-- What you need to do --
Please count the lines in the records below that include the word "icon" and report only the total.

-- The data --
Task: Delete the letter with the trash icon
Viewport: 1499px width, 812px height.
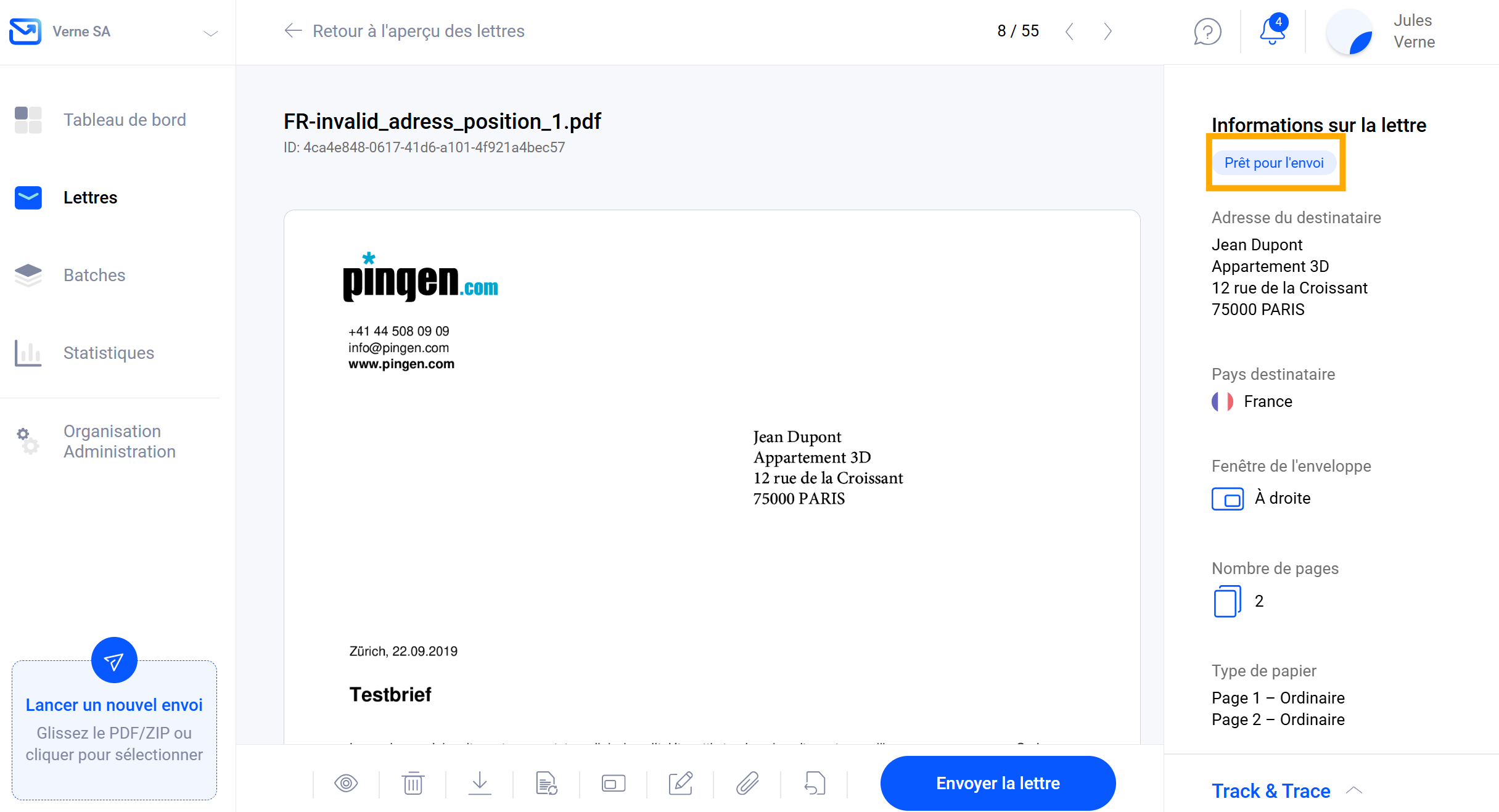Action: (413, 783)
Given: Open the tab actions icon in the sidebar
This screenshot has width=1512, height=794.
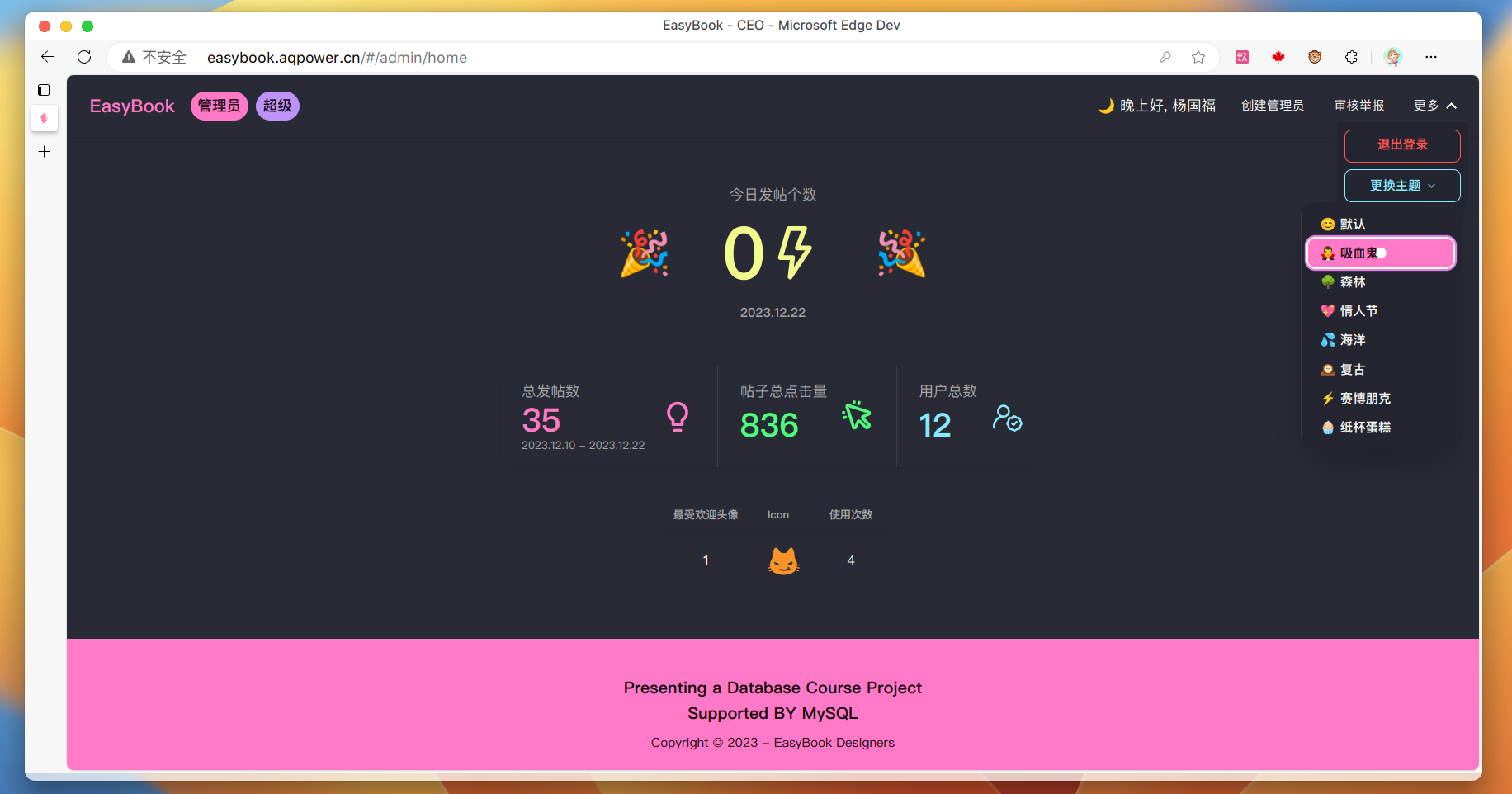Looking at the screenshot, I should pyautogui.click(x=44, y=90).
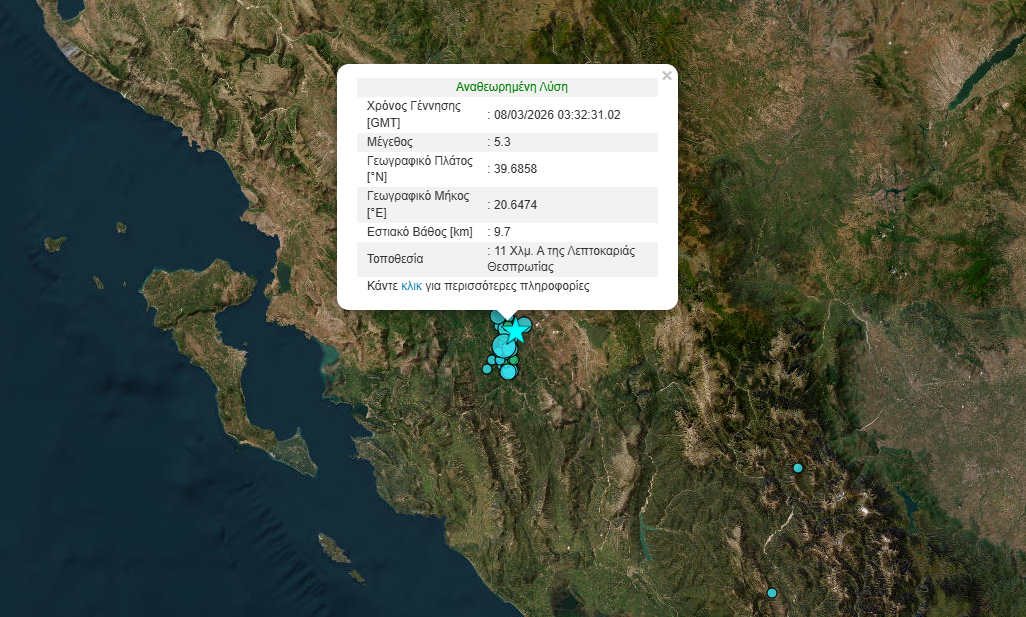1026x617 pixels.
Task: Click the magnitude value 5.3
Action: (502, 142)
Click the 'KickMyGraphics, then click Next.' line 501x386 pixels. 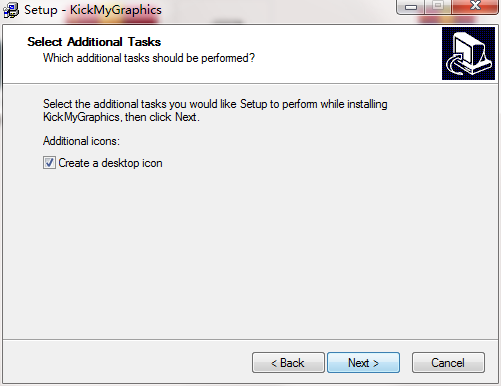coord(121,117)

-- Answer to the exercise --
2